ROI Calculator

$
$
3 yrs
ROI50.00%
Annualized ROI14.47%
Net Profit$5,000.00

This ROI calculator measures the return on an investment as a percentage of what you put in, and then annualizes it so investments held for different lengths of time can be compared fairly. You enter the original cost, the total amount the investment returned, and the holding period in years, and it reports the simple ROI, the compound annualized ROI, and the raw net profit in dollars. It is a quick gauge of whether a project, asset, or campaign actually paid off.

Formula

ROI = (Return − Cost) ÷ Cost × 100; Annualized = ((Return ÷ Cost)^(1/years) − 1) × 100

Cost
Total amount invested
Return
Total value received, including the original capital
years
Holding period of the investment
ROI
Simple percentage gain over the whole period
Annualized
Equivalent compound yearly return

How it works

  1. Enter the Investment Cost and the total Return Amount (the value you ended with, including the original capital).
  2. Set the Investment Period slider (1-30 years) to the holding time.
  3. Net Profit is return minus cost, ROI is net profit divided by cost as a percentage, and Annualized ROI compounds the total growth ratio over the number of years to give an equivalent yearly rate.

Worked example

Investing $10,000 that grows to $15,000 over 3 years.

  1. Net profit = 15,000 − 10,000 = $5,000.
  2. ROI = 5,000 ÷ 10,000 × 100 = 50%.
  3. Annualized = ((15,000 ÷ 10,000)^(1/3) − 1) × 100 = (1.5^0.3333 − 1) × 100 ≈ 14.47%.

Net profit $5,000, total ROI 50%, and an annualized return of about 14.47% per year.

Frequently asked questions

Why is the annualized ROI lower than the total ROI?
Total ROI lumps all the gain into one figure regardless of time, while annualized ROI spreads it across the years with compounding.

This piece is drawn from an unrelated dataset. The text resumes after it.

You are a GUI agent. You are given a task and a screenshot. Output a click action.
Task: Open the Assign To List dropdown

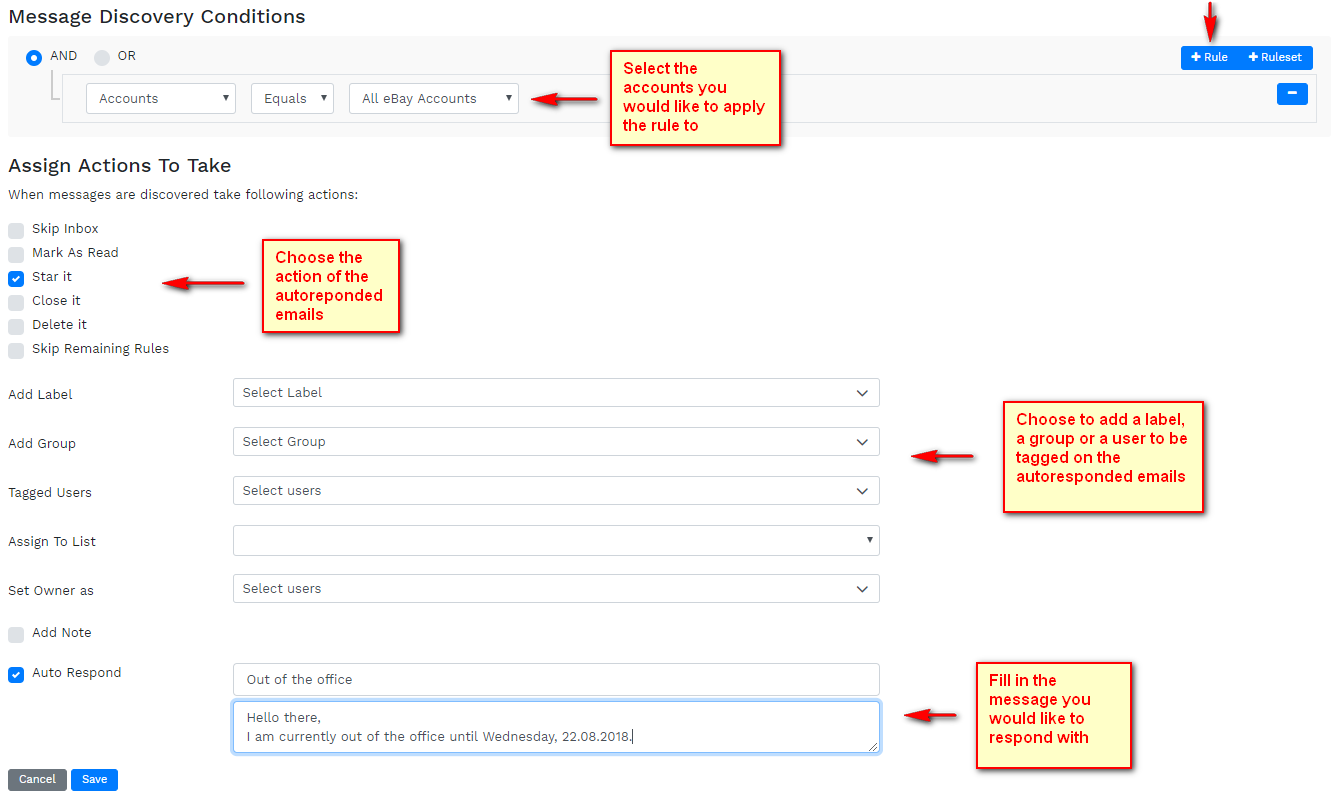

A 50% total gain over 3 years is only about 14.47% per year, because compounding 14.47% three times reaches 50%.
Should the return amount include my original investment?
Yes. Enter the total ending value, not just the profit. The calculator subtracts the cost itself to find net profit, so feeding it only the gain would understate both the ROI and the annualized figure.
What counts as a good ROI?
There is no universal threshold; a good ROI beats the return you could earn on a comparable, lower-risk alternative. Comparing the annualized figure against benchmarks like a broad stock index return is more meaningful than judging the raw percentage alone.
Does ROI account for risk or cash flow timing?
No. ROI ignores how risky the investment was and when cash flows arrived. For investments with multiple irregular inflows and outflows, an internal-rate-of-return measure captures timing far better than a single ROI.